»US Open sind niemals einfach. Das war ein unglaublich harter Test für uns alle heute. Einige haben ihn bestanden, andere nicht. - Ian Poulter«
SPIEL'S NOCH EINMAL, BROOKS
Auch am Sonntag präsentiert sich Southampton in feinstem Champagnerwetter und in der Skybox hoch über der riesigen Tribüne neben Grün 16 fließen Bier und Margaritas in Strömen. Die glücklichen Besitzer von VIP-Pässen, die den Eintritt hier hinauf ermöglichen, sind zwar allesamt längst nicht mehr in der Lage, ein Kfz zu steuern oder auch nur in einer geraden Linie zu laufen. Ihre Einschätzung der sich vor unseren Augen entfaltenden Finalrunde ist jedoch auf den Punkt. "Der Shit-Job der USGA gestern hat dafür gesorgt, dass das Feld heute nah beieinanderliegt. Gut gemacht!", freut sich Andy, nach eigenen Angaben Besitzer einer kleinen Pizzeria in Brooklyn oder einfach nur ein für New York nicht untypisches Großmaul.

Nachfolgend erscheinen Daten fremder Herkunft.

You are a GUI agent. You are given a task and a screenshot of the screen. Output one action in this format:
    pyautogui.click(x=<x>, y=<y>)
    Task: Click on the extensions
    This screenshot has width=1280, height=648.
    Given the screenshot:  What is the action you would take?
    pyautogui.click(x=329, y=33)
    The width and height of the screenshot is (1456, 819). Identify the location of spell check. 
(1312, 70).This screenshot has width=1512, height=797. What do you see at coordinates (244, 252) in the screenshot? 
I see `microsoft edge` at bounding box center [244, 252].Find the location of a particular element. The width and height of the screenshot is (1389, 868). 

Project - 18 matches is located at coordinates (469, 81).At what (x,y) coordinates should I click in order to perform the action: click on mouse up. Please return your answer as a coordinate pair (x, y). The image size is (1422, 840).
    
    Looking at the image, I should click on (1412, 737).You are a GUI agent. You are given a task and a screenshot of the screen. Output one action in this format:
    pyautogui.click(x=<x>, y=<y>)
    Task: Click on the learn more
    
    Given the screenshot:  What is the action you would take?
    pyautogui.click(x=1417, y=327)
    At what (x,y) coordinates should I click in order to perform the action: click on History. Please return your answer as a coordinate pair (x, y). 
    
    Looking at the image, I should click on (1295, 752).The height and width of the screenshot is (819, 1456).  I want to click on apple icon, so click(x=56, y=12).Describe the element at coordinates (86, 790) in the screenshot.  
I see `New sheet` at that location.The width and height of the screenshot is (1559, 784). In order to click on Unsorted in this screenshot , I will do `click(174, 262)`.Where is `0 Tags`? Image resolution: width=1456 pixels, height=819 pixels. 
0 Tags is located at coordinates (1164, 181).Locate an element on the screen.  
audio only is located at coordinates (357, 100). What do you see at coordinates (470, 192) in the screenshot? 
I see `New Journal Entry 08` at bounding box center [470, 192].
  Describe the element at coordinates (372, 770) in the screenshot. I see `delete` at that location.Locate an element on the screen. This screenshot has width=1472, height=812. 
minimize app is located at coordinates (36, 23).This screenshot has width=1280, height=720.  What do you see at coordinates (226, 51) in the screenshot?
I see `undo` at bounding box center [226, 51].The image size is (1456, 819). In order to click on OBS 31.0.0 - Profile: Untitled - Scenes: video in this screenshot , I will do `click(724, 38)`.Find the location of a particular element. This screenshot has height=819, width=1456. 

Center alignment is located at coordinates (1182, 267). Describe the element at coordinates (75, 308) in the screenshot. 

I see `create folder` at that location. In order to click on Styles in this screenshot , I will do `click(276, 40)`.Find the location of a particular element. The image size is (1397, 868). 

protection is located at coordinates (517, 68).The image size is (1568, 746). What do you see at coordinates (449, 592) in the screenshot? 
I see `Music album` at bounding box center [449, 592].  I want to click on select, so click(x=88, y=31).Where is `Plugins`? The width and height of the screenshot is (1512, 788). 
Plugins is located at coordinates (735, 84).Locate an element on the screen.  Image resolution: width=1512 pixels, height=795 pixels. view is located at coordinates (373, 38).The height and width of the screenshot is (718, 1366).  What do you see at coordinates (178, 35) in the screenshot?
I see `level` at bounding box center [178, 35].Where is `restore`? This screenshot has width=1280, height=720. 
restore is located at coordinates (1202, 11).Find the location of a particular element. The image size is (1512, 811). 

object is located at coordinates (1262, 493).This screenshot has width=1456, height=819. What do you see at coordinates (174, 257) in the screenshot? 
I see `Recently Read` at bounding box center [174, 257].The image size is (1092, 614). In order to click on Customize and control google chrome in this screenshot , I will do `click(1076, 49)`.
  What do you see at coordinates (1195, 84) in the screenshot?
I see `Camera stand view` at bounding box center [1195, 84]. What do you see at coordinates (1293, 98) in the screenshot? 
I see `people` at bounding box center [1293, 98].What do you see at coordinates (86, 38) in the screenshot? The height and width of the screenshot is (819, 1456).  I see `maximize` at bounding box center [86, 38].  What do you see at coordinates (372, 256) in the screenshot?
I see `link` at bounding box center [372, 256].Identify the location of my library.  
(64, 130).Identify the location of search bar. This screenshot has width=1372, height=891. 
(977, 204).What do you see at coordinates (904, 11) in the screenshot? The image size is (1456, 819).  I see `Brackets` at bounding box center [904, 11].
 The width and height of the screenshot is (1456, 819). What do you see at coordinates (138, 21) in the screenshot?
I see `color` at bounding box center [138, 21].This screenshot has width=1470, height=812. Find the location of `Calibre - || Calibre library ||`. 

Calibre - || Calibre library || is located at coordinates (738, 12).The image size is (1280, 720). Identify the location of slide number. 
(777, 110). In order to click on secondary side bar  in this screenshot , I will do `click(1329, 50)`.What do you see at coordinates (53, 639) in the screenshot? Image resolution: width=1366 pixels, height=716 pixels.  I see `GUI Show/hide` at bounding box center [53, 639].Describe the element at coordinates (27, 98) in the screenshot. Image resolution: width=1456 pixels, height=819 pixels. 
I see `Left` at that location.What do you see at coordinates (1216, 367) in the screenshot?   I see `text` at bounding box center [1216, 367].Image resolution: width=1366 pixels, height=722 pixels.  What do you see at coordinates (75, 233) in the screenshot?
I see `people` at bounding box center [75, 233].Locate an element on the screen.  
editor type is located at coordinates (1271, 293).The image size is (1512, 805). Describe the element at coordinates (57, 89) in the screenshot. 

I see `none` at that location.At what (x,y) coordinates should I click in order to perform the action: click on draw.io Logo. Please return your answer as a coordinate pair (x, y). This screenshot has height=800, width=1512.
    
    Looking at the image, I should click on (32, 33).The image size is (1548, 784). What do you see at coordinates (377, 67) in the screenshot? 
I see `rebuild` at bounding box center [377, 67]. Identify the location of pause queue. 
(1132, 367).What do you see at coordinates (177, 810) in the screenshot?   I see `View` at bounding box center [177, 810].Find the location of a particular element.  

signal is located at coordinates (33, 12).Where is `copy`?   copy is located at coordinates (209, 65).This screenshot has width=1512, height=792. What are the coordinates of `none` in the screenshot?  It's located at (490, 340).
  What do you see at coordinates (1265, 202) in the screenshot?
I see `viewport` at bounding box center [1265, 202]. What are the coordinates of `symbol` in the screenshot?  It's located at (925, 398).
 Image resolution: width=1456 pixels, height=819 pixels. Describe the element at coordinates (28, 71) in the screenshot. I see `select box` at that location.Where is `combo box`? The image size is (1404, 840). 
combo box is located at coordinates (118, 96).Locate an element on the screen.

Dennoch hat er absolut recht, denn der grenzwertige Golfplatz des Vortags hatte für das Turnier denselben Effekt wie das Safety-Car für einen Formel 1 Grand Prix: Ein versprengtes Starterfeld mit einem souverän Führenden wurde wieder zusammengeführt und so gehen an diesem Sonntag mindestens zehn Spieler auf die letzte Runde in Shinnecock und können sich berechtigte Hoffnungen machen, am Ende des Tages die US Open Trophy in Empfang zu nehmen. Zuvor stellte jedoch eine ganze Armee älterer Herren in USGA-Jackets seit den frühen Morgenstunden jedes der 18 Grüns aufsuchend sicher, dass sich das Chaos und das Gemetzel des Samstags nicht wiederholt. Fünf Fahnenpositionen, die bereits vor Wochen für die Finalrunde festgelegt wurden, werden wenige Stunden bevor "Beef" Johnston als Einzelkämpfer den Finaltag eröffnet, sichtlich entschärft.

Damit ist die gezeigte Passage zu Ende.